REQUEST => Pick out every line of the records below that contains the word "height", and copy each one.

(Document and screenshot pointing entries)
──────

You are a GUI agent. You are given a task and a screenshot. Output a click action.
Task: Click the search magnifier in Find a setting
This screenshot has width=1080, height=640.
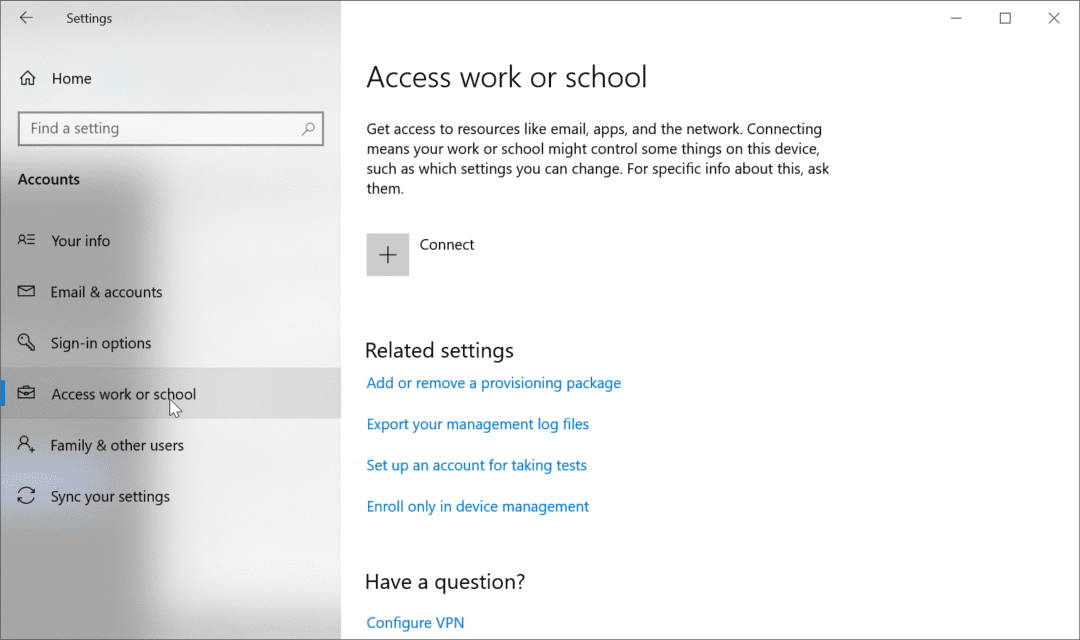tap(308, 128)
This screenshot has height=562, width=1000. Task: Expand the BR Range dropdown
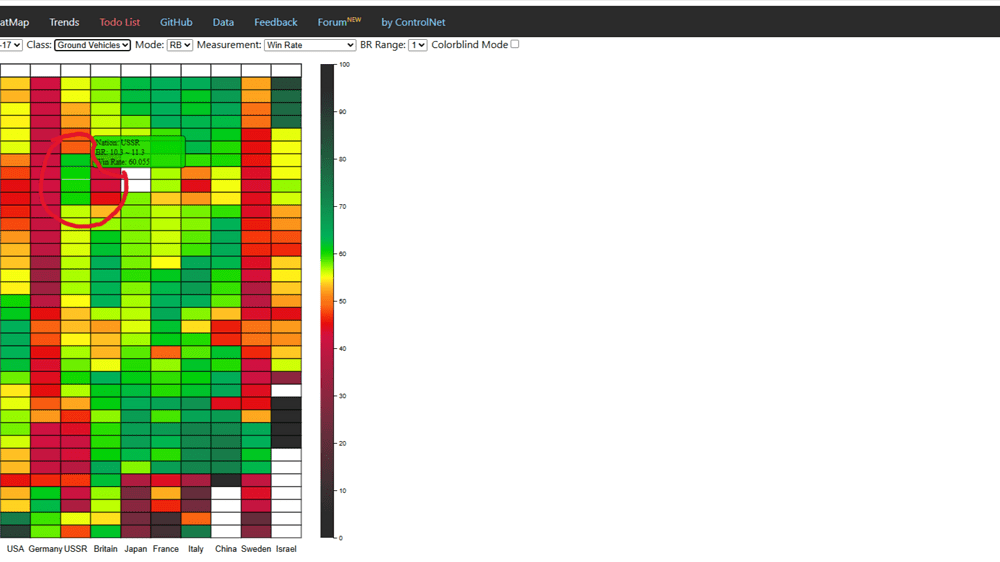(x=417, y=45)
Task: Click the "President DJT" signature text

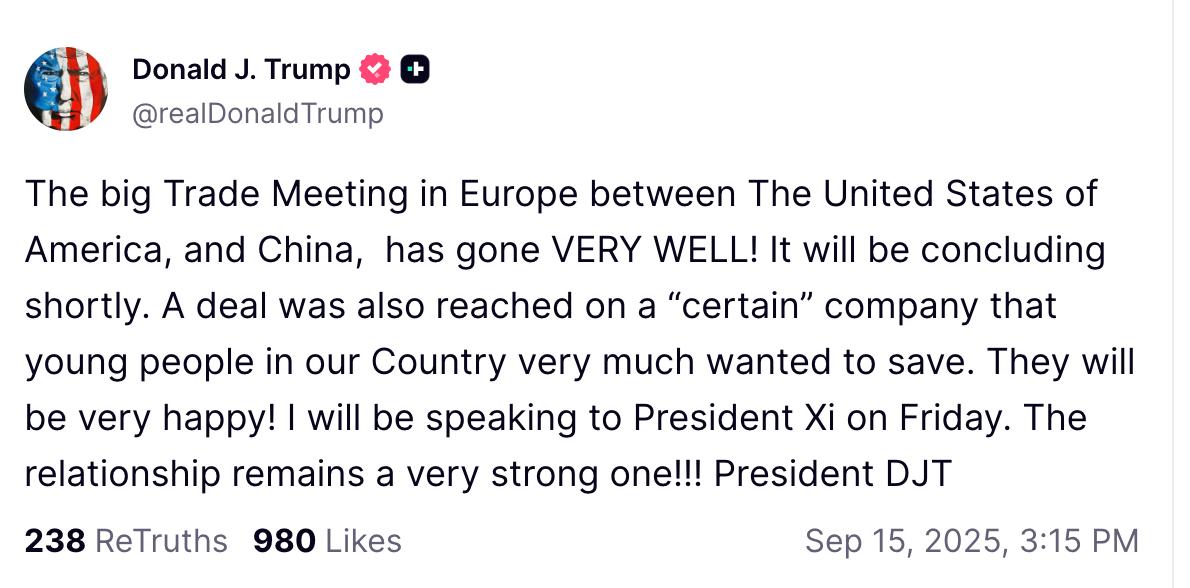Action: [833, 474]
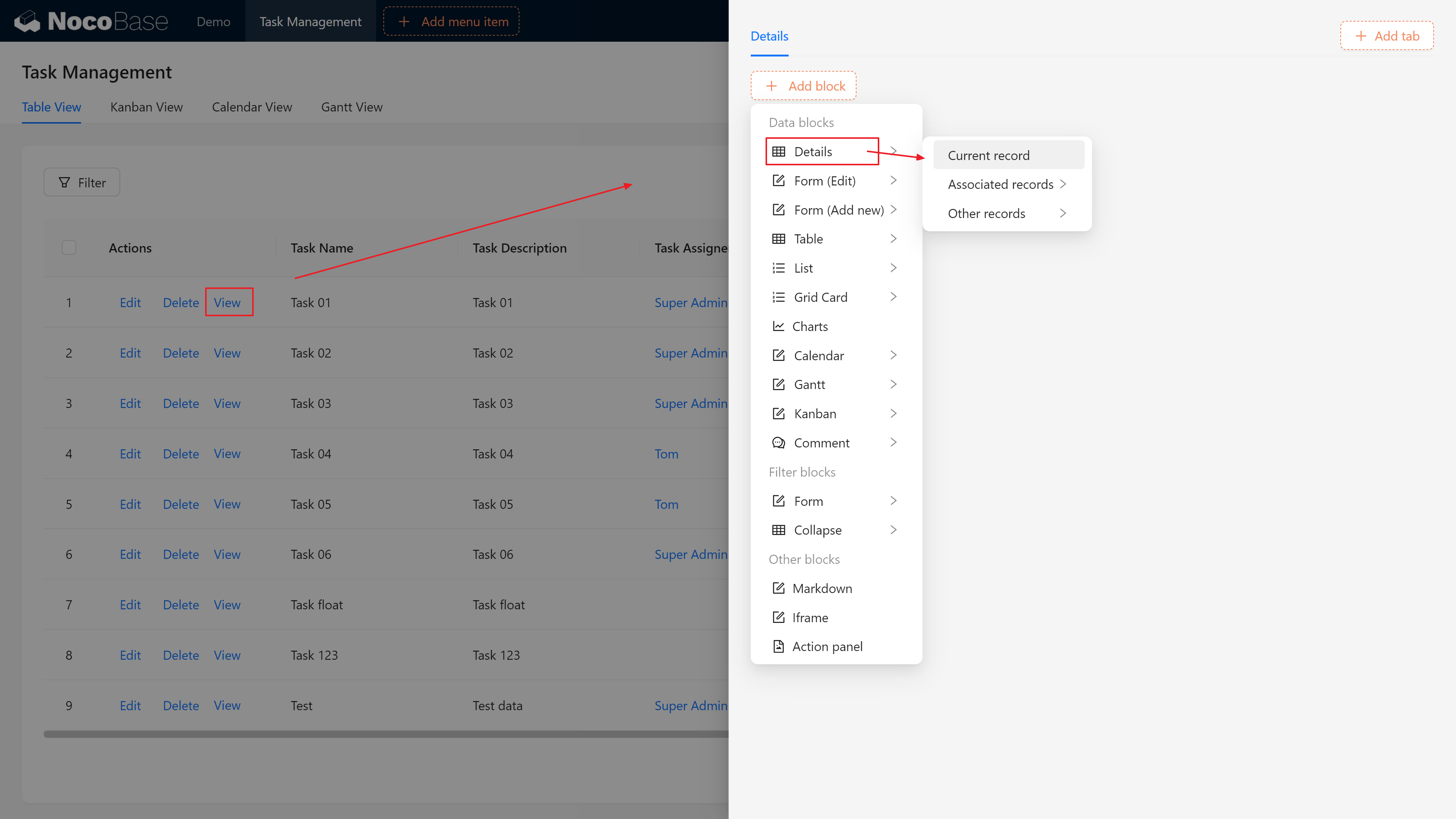Open Super Admin link for Task 02
Viewport: 1456px width, 819px height.
click(x=690, y=353)
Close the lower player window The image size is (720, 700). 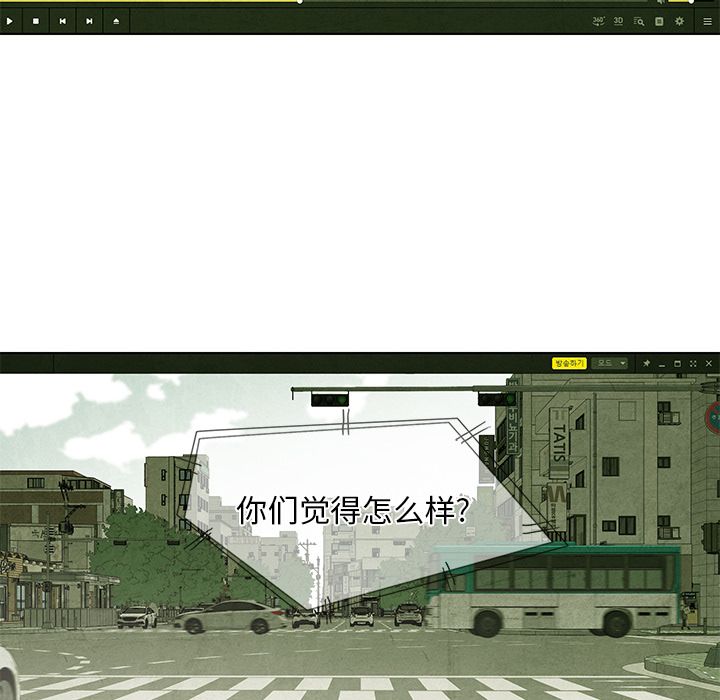pos(709,363)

──────

THE OUTPUT =>
This screenshot has width=1080, height=640.
This screenshot has height=562, width=1000. Task: Expand the BR Range dropdown
Viewport: 1456px width, 819px height.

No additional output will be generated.